**Work required**. Look for the line with "1490x812 pixels. Task: Click" in the data below, then reproduce word for word that line and every line after it. Leave out all pictures and add nothing.

**Pixel coordinate grounding data**.
==========

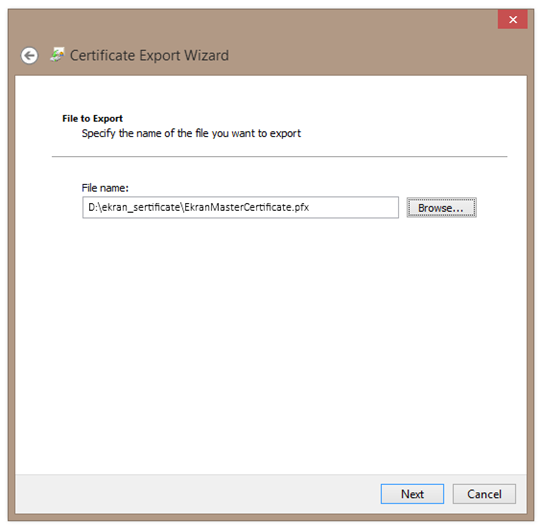Cancel the certificate export
The height and width of the screenshot is (526, 541).
point(484,494)
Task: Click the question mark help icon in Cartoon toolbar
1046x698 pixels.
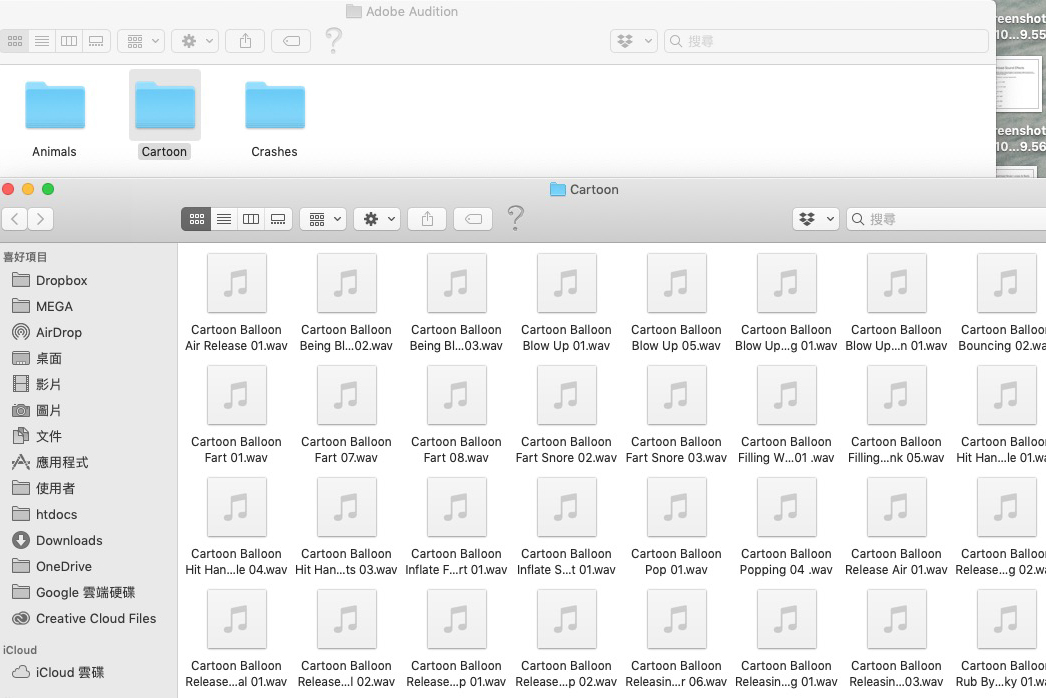Action: point(516,218)
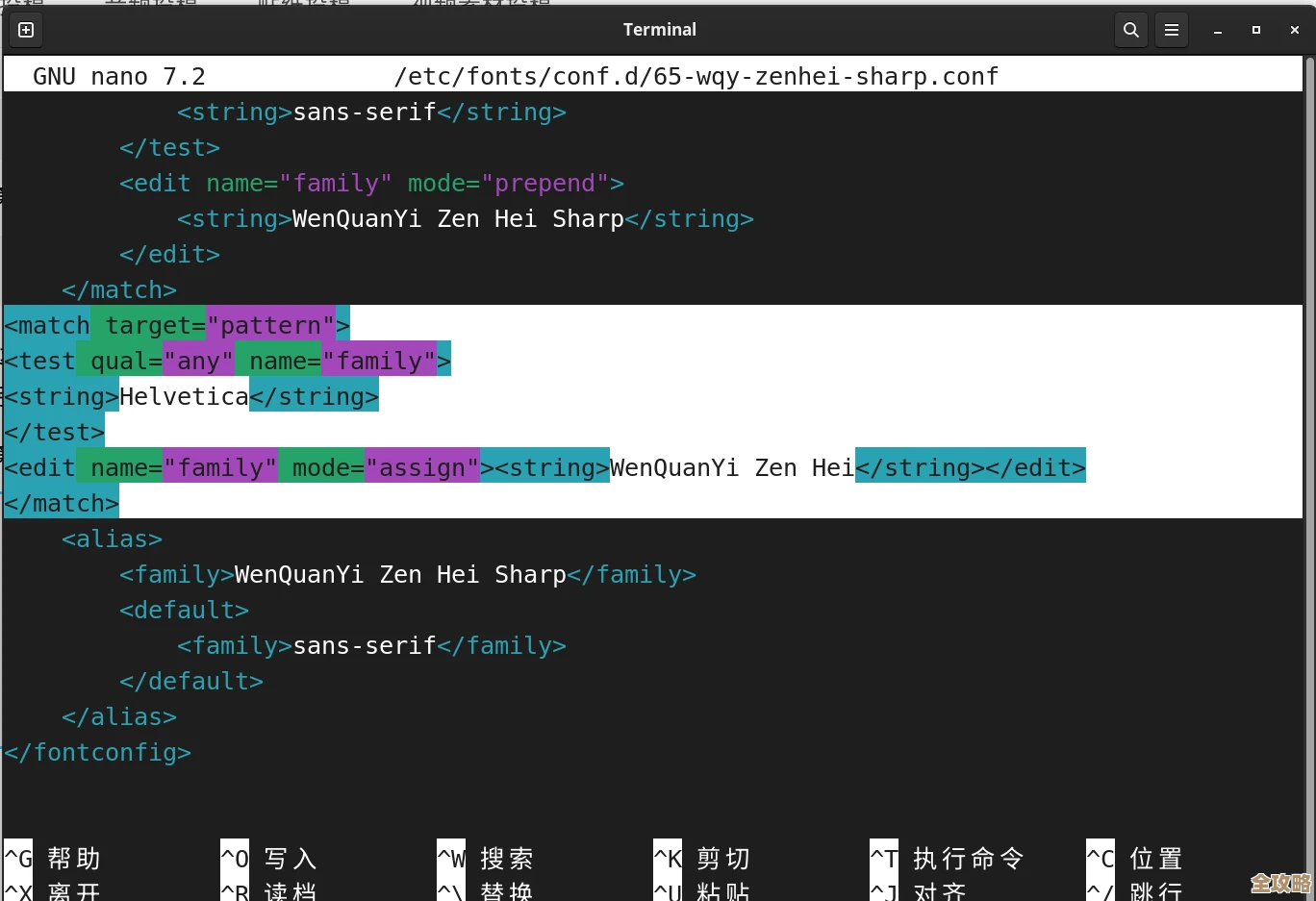This screenshot has height=901, width=1316.
Task: Minimize the Terminal window
Action: pyautogui.click(x=1218, y=30)
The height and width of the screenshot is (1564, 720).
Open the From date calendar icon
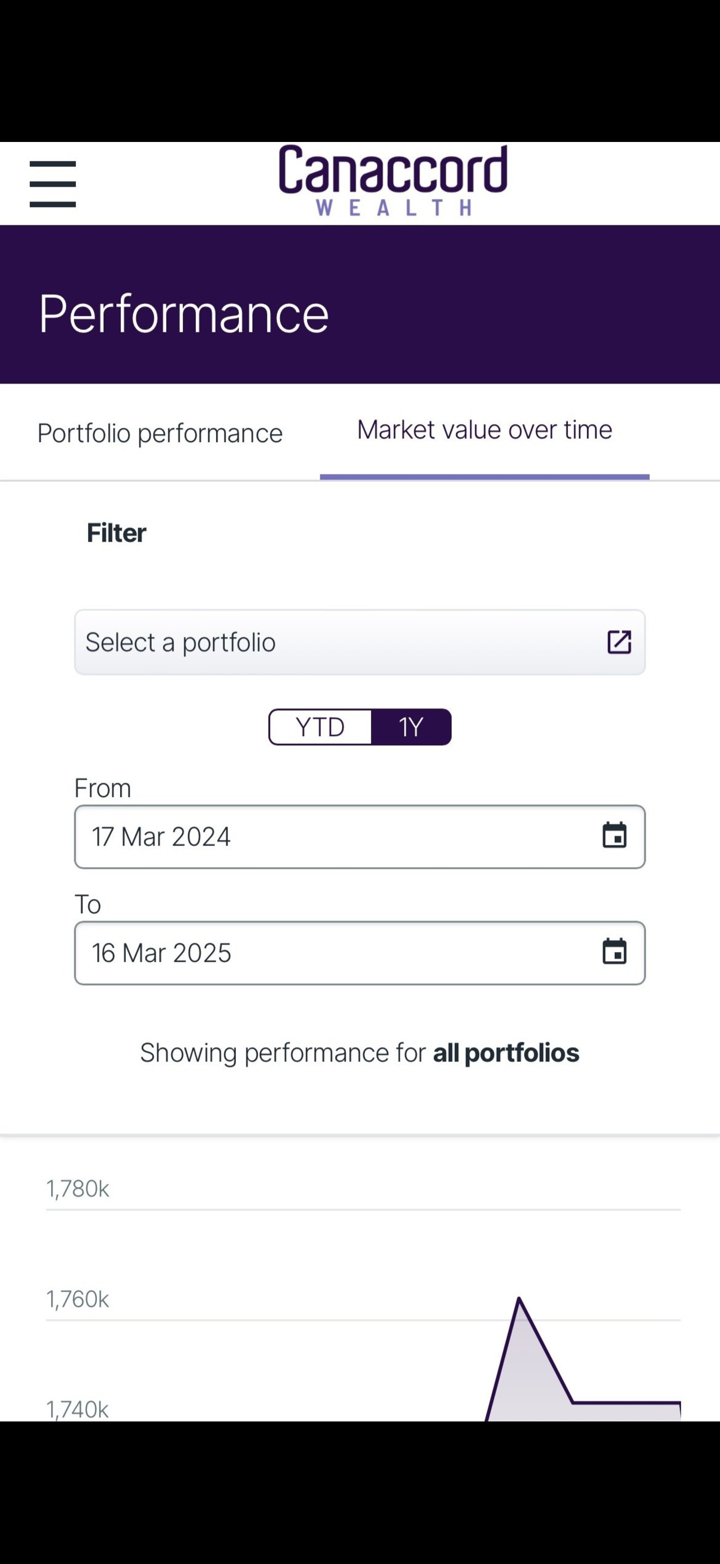tap(614, 836)
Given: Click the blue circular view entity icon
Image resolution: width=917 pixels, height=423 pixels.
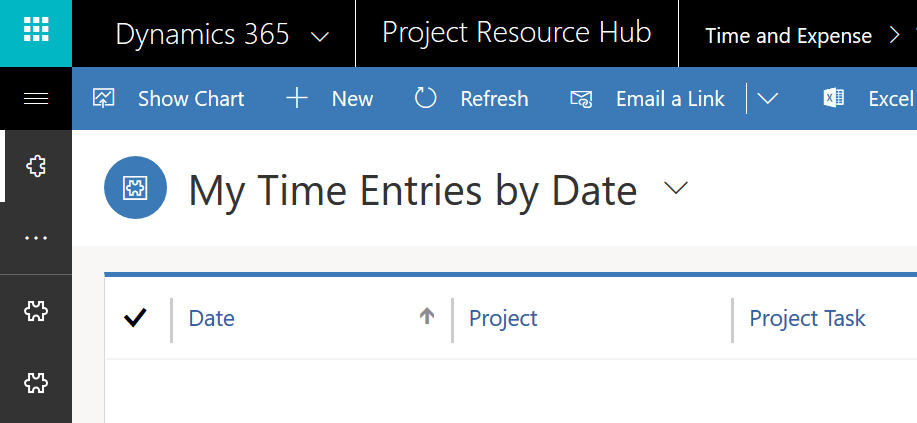Looking at the screenshot, I should pyautogui.click(x=135, y=187).
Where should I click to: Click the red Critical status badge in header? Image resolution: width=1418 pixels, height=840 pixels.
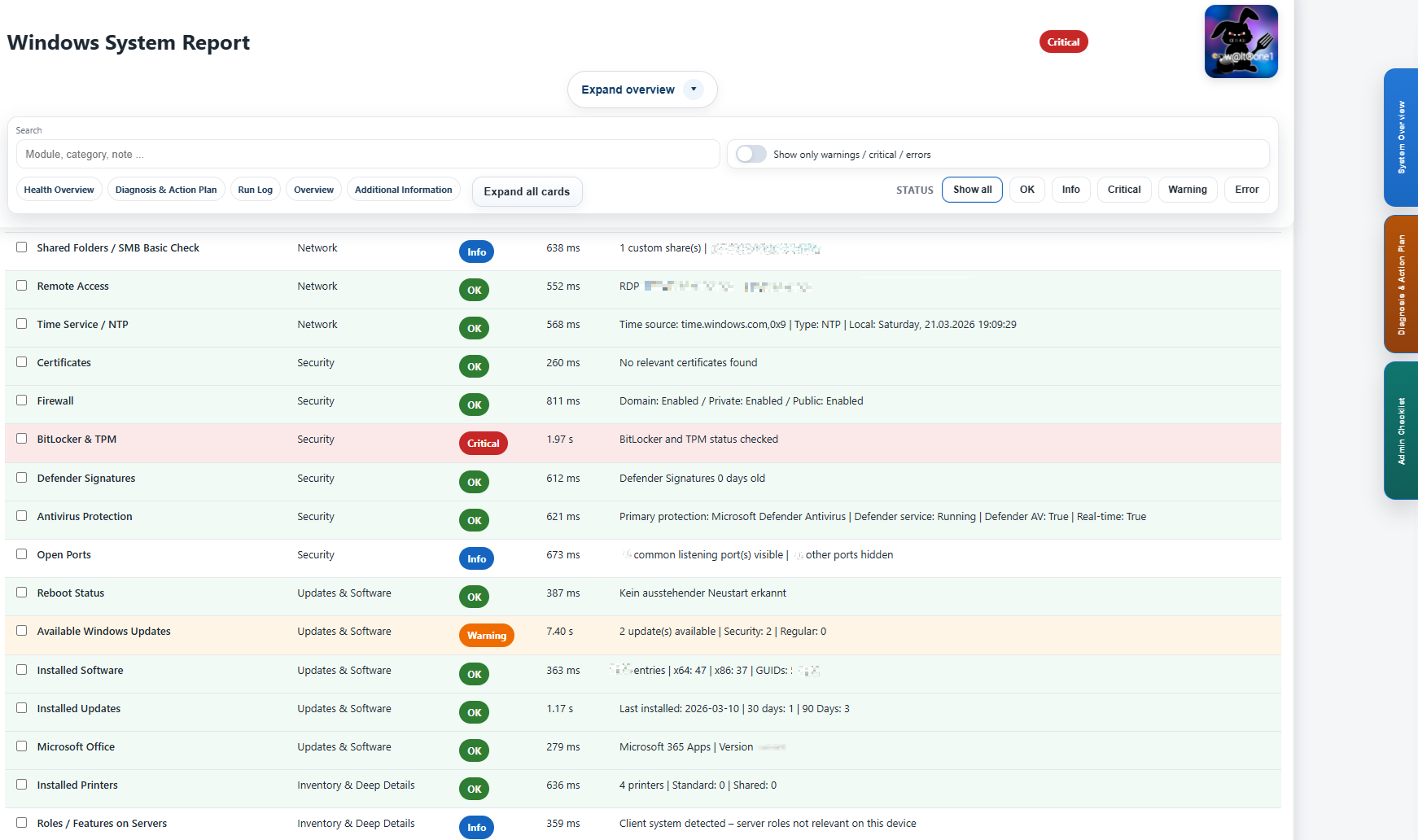coord(1063,42)
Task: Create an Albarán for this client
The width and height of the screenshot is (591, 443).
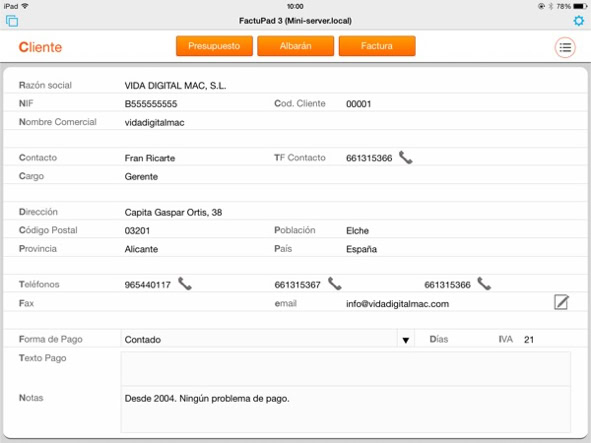Action: 296,46
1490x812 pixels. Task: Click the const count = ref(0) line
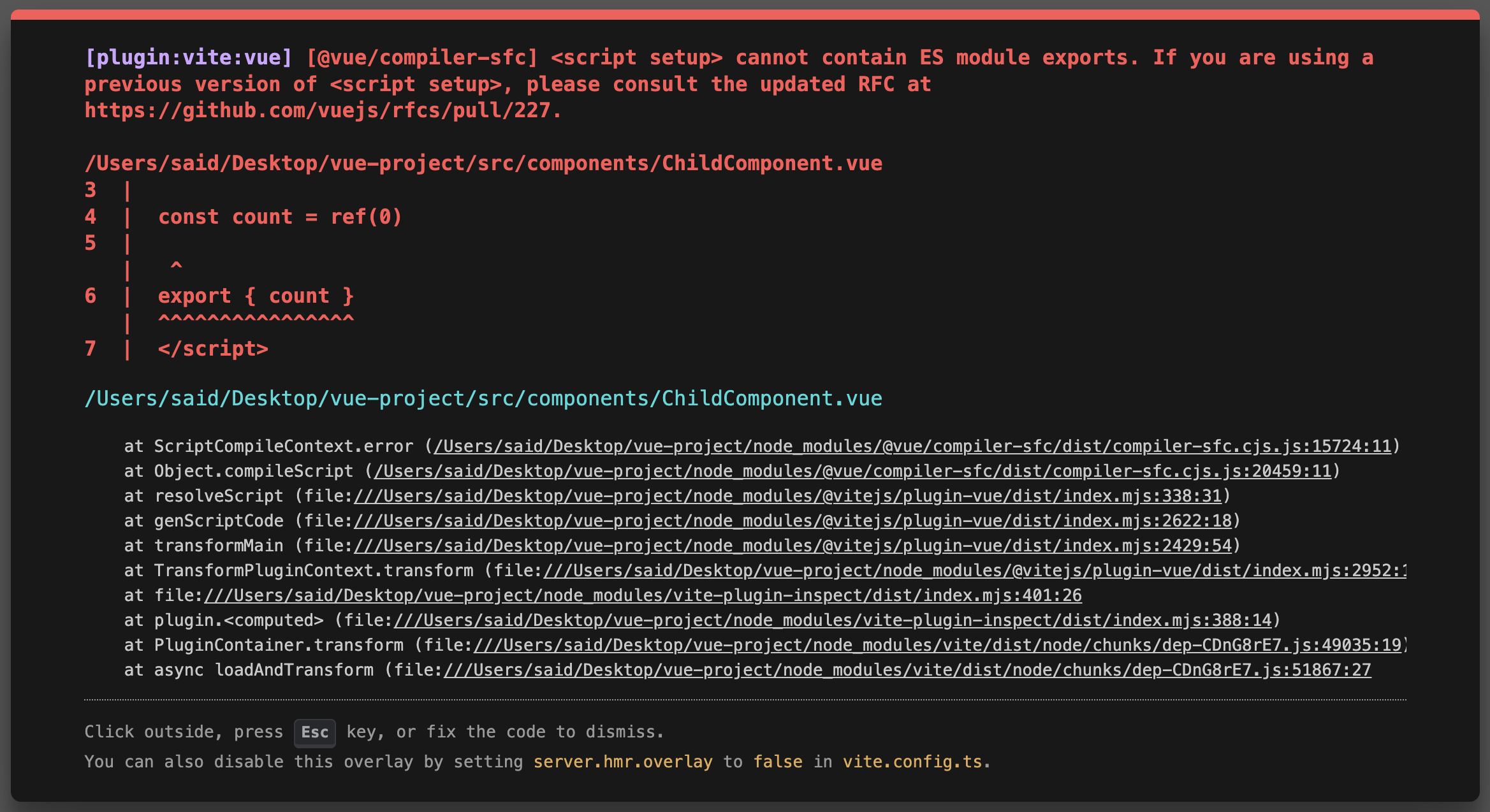[280, 217]
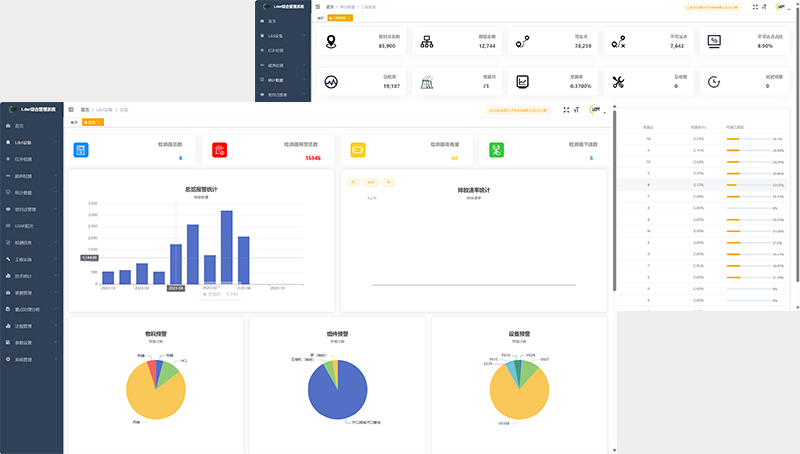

==========

**Output**.
1490x812 pixels. Task: Click the const count = ref(0) line
[280, 217]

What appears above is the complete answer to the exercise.